Hi All, just got back from Cadbury's world. I will try and explain what i meant by my earlier comments.
First off, apologies for the hastily drawn graphic
Site structure. In its simples form when building a site think of how you build a house of cards (HOC) (bad analogy I know, but structure wise it is right)
Say there was a house of cards, 3 on the bottom then 2 with 1 little triangle on top. If you asked people to point at the most important triangle, they point to the top one! (1) fig 'A'
Now hold that thought, build another identical HOC next to it (2) . We now have TWO equally important triangles, 1 at the top of each HOC.
NOW imagine you placed a piece of rigid card between them, and built another HOC between the two, but only one single triangle (3). So now you have 2 HOC's supporting the one above it. fig'B'
NOW when asked to point to the most important one, you ignore the two you previously pointed to, and immediately point to the one at the very top.
Take it further and add more single triangles below (3) but with no triangles below them fig'C' . Now point to the triangles in order of importance, and you will think that 3 is the most important followed by 1&2, probably followed by the triangles with no numbers, and lastly, 4.5.6 &7.
Same with well structured sites. Each HOC represents a folder, each of those card that built the HOC represent web pages on the topic. The page at the top of each HOC is the most important for that topic (index page where all the other pages in the folder link to.)

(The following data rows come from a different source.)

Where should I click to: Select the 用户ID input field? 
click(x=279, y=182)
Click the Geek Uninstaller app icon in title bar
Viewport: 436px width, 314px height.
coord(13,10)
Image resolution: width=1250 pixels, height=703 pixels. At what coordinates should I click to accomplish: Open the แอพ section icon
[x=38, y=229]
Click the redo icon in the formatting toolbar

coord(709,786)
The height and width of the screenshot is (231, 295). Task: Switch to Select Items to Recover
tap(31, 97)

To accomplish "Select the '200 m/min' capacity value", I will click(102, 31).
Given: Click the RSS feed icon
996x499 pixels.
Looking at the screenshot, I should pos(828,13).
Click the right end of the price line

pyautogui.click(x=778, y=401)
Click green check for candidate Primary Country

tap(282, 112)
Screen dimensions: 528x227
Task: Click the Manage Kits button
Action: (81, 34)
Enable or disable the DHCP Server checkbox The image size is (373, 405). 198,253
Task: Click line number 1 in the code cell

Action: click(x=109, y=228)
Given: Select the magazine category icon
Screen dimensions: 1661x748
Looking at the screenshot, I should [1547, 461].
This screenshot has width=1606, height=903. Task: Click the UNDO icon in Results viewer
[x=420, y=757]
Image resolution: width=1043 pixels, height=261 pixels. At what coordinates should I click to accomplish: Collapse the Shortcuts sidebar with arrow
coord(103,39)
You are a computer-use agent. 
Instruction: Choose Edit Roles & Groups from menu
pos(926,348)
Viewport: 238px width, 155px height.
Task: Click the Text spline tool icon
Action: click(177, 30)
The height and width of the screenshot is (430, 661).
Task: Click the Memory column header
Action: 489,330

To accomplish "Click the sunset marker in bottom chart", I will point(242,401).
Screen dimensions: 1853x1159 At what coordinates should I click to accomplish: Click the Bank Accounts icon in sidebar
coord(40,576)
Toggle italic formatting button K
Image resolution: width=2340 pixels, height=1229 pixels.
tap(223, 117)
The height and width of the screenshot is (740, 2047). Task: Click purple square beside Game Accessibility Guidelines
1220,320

Pages within the folder will cross link with each other, but rarely with pages in other folders, but ALWAYS to the index page of their folder, and the main site index page making IT the most important on the theme of the site.
This is what creates the correct hierarchy within the site, it is how link juice flows within the site, and it helps to sub niche areas within your site. AND, once you become an authority for a phrase, it will be the main index pages that become your sitelinks on a Google SERP
Now if your site is about cars. and uyou have a folder for each manufacturer, and within that folder you have models, and below them you have repairing / history/ photographs etc. Then the page the search engines return might be the homepage of the folder that houses all that information about the XJS, BECAUSE it is in a folder about jaguar, and is cross lnking within that folder conrtextually to semantically related pages.
This WAS to be a blog post, but looks like I have just scuppered my doing that

I might blog it though and then link from here.)